Question. Let $X_{1}, X_{2}, \ldots$ be positive i.i.d. random variables with $\mathbf{E} X_{1}=a$ and $\operatorname{Var}\left(X_{1}\right)=\sigma^{2}$. Let $S_{n}=X_{1}+\cdots+X_{n}$. Show that $Y_n = \frac{\sqrt{n}(S_n – an)}{S_n}$ converges in distribution as $n \rightarrow \infty$.
My attempt:
Let $Z_n = \frac{S_n – an}{n^{1/2}}$ and $U_n = \frac{S_n}{n}$ so that $Y_n = \frac{Z_n}{U_n}$. Let $g(x,y) = x/y$ so that $Y_n = g(Z_n,U_n)$. If $(Z_n,U_n) \to_d (Z,a)$ then $g(Z_n,U_n) \to_d g(Z,a)$. But convergence in probability implies convergence in distribution and so it suffices to show that $(Z_n,U_n) \to_P (Z,a)$. Now, $Z_n \to N(0,1)$ by CLT and $U_n \to a$ by weak LLN, therefore
$$
\begin{aligned}
P(|Y_n – Y| > \varepsilon) &= P(|(Z_n – Z, U_n – a)| > \varepsilon) \\
&= P(\sqrt{|Z_n – Z|^2 + |U_n – A|^2} > \varepsilon) \\
\end{aligned}
$$
Let $A_{n,\varepsilon} := \{\sqrt{|Z_n – Z|^2 + |U_n – A|^2} > \varepsilon\}$, let $B_{n,\varepsilon} := \{|Z_n – Z| > \varepsilon\}$ and $C_{n,\varepsilon} := \{|U_n – a| > \varepsilon\}$. Then $A_{n,\varepsilon} \subseteq B_{n,\varepsilon} \cup C_{n,\varepsilon}$ and so
$$
P(A_{n,\varepsilon}) \leq P(B_{n,\varepsilon}) + P(C_{n,\varepsilon}) \to 0
$$
Therefore $P(A_{n,\varepsilon}) \to 0$ and so $g(Z_n, U_n) \to_P g(Z,a) = Z/a \sim N(0,\sigma^2/a^2)$.
Does this proof work?
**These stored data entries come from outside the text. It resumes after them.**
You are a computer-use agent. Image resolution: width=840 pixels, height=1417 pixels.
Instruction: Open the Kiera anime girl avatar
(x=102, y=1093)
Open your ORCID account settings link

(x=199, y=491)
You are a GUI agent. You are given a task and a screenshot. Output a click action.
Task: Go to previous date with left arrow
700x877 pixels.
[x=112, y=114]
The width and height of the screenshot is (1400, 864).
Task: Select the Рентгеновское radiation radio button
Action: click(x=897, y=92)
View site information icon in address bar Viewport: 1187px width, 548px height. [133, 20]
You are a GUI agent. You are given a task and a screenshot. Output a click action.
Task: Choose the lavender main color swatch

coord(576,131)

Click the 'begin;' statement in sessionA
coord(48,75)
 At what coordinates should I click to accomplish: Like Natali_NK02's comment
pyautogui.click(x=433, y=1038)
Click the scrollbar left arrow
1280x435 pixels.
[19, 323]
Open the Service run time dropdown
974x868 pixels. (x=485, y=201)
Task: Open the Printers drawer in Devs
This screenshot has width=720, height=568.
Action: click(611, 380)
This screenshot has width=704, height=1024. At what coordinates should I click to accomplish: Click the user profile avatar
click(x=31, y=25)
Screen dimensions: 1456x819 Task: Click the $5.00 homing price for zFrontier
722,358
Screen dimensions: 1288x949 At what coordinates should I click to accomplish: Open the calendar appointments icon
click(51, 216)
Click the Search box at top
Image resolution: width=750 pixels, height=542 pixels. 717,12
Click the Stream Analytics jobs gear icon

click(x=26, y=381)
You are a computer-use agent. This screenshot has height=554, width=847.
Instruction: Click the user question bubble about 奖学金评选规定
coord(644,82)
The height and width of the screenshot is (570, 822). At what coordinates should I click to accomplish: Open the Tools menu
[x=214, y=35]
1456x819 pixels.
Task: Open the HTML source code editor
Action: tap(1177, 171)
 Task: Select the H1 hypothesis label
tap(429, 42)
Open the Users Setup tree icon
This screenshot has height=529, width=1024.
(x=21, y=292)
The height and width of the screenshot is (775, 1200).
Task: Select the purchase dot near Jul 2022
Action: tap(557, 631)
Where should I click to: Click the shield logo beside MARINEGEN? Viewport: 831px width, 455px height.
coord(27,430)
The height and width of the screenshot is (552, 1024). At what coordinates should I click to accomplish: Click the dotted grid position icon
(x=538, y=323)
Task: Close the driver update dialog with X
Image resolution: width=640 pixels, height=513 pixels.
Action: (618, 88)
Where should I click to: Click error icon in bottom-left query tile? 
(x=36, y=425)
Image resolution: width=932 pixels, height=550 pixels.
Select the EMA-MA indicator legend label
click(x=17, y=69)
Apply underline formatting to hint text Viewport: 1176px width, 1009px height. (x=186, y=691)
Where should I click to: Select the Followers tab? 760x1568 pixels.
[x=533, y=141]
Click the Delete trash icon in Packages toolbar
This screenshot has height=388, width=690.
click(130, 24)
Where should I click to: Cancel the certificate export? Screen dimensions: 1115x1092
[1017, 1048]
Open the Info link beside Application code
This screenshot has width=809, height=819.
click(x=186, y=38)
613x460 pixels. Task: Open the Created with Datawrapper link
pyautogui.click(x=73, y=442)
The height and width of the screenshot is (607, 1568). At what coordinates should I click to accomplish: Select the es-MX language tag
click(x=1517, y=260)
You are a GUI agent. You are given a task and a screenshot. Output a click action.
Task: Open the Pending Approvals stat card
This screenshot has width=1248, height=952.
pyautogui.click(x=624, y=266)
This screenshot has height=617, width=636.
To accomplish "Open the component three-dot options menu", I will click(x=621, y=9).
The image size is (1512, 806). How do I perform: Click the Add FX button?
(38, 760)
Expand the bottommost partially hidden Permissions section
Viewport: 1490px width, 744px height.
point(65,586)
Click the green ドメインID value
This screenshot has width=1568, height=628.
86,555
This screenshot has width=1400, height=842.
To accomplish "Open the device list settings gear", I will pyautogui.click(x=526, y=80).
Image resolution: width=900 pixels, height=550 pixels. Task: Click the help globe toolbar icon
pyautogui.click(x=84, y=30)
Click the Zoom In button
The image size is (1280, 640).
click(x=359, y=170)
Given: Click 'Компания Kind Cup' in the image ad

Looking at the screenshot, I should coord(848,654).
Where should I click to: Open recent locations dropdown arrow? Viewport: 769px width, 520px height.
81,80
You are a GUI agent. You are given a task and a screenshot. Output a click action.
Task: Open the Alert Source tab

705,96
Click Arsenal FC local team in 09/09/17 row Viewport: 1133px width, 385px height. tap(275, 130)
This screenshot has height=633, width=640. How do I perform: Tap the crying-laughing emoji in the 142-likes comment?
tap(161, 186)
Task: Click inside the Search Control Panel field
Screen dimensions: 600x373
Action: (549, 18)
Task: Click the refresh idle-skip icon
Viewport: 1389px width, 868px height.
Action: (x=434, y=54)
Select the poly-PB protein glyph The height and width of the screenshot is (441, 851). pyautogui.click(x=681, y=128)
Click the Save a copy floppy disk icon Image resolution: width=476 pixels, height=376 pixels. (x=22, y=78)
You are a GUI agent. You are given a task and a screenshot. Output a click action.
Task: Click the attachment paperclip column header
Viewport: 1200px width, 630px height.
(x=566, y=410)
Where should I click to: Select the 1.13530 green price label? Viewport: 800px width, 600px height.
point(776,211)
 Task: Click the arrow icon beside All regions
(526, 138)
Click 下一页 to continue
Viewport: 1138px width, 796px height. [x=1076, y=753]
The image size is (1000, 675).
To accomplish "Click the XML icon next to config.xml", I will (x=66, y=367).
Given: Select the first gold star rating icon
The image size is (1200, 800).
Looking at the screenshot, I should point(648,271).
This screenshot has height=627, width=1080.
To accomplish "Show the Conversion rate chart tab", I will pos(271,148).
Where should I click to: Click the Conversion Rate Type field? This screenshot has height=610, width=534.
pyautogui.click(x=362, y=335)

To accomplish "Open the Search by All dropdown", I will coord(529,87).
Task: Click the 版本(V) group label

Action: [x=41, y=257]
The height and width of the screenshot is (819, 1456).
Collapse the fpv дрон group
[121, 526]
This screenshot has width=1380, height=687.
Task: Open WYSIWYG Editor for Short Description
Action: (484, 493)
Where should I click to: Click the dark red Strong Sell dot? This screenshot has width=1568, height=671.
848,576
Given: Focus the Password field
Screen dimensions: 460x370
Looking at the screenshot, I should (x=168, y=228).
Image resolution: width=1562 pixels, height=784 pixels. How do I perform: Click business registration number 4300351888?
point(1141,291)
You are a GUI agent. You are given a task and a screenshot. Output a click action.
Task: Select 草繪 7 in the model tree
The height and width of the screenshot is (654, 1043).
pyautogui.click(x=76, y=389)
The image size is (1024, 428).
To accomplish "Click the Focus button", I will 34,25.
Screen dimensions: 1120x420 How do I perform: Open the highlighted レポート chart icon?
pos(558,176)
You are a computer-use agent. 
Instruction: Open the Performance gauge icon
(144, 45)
I tried to prove it directly but is it more appropriate to show that $Z_n + U_n \to_d Z + a$ by Slutsky's Theorem, so since the linear combination of the components of $(Z_n, U_n)$ converges in distribution, then the random vector itself must convergence in distribution?
Best Answer
I think your proof does not work because you need $P(|Z_n-Z|>\varepsilon)\to 0$, which means $Z_n\to_P Z$ and it's stronger than CLT. Maybe it's easier to compute the characteristic functions directly.